Chronic hypertension is defined by the American College of Obstetrics and Gynecology (ACOG) as blood pressure ≥140 mm Hg systolic and/or 90 mm Hg diastolic before pregnancy or, before 20 weeks of gestation, use of antihypertensive medications before pregnancy, or persistence of hypertension for >12 weeks after delivery[3].

Chronic hypertension has been reported to affect 3-5% of pregnancies according to different studies and has been reported as high as 8% in some3,5 This variation in reporting may be attributed to several factors. Firstly, some of the population based studies are more than 20 years old and with the changing of population over the last 2 decades including higher maternal age at first pregnancy, metabolic syndrome, increasing obesity, it is likely that the prevalence of chronic hypertension in women entering pregnancy, in more than what has been previously reported [4, 5, 6].

Despite a reported increase in prevalence, many women do well in pregnancy. However chronic hypertension remains to have effects on both the mother and fetus.

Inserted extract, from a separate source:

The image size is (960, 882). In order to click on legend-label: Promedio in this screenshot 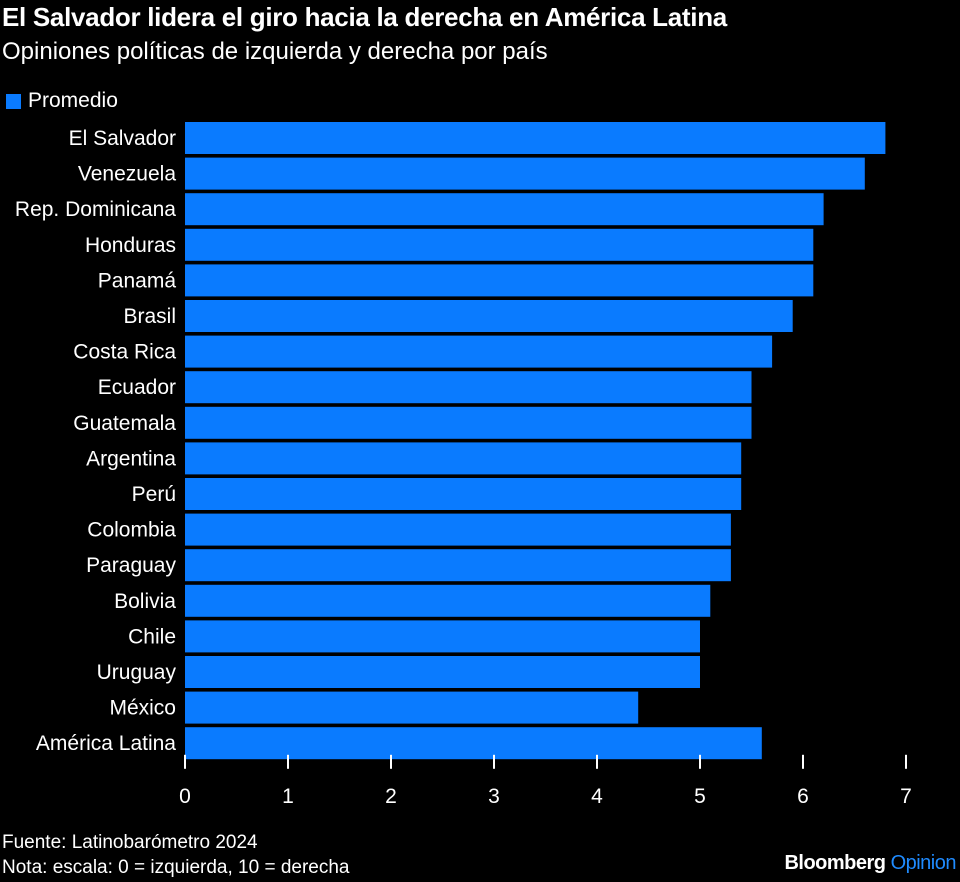, I will do `click(73, 100)`.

There is still an increase in placental abruption, intrauterine fetal death, small for gestational age babies and superimposed preeclampsia [7, 8, 9]. Although treating these patients with antihypertensive medications did seem to reduce the incidence of severe hypertension, it did not seem to affect the incidence of these outcomes [10].

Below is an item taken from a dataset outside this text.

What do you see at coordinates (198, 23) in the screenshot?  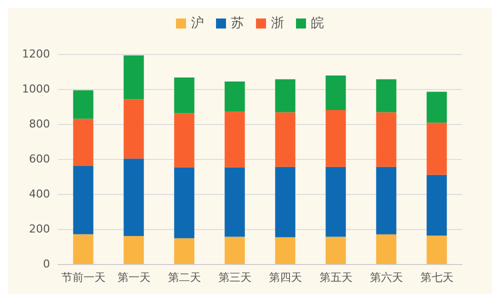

In our study the incidence of small for gestational age babies (defined as estimated fetal weight of less than 10% for population norms), was found to be 20.5% which seems to be on the higher end of the prevalence rate compared to other studies. The incidence of small for gestational age babies in pregnant women with chronic hypertension in various population studies is around 10-20%, even after adjustment for age, body mass index, smoking, parity, and diabetes mellitus [7,11]. It is possible that our numbers can be different, if we used our own population specific centiles for defining small for gestational age babies, which we currently don’t use.

The mean gestational age at delivery for the hypertensive cases and controls in our study was around 36 weeks and 37.6 weeks respectively. Preterm delivery occurs in around 22.6 to 34.4% of pregnant women with chronic hypertension. This can reach up to 70% in women with severe hypertension [12]. Such early deliveries can be a result of shared decision making between patients and their health care providers when complications as abruption, intrauterine growth restriction and preeclampsia arise. In these cases, the optimum time of delivery is weighed against expectant management. This not surprisingly will lead to more inductions of labour and delivery at a preterm gestation.

The prevalence rate of perinatal death in other studies ranges around 2.9%-5.4% [13]. In our study the rate of perinatal death was 7.5% as opposed to 2.5% in the control group. Our results didn’t reach statistical significance. This, however, was also one of the limitations of our study as our numbers were small and cannot be powered to look at fetal death, where much larger numbers are needed.

The incidence of neonatal unit admission in our study was 19.2% as compared to 14.9% in controls in our study. This seems to be similar to other studies where neonatal admission rates ranged from 15.7% to 26.4% [14].

The incidence of congenital anomalies in our study was 6.8% for the chronic hypertension group versus 4.1 % for the control group. This confers with other studies which suggest that chronic hypertension is an independent risk factor for some increase in congenital anomalies, irrespective to medications that may carry some teratogenic effect [15].


More older mums are getting pregnant, and with the rising incidence of metabolic syndrome and obesity, more women will get pregnant who have chronic hypertension. Optimizing outcomes for these women and their babies should ideally start preconception, carefully planned and managed [16-17].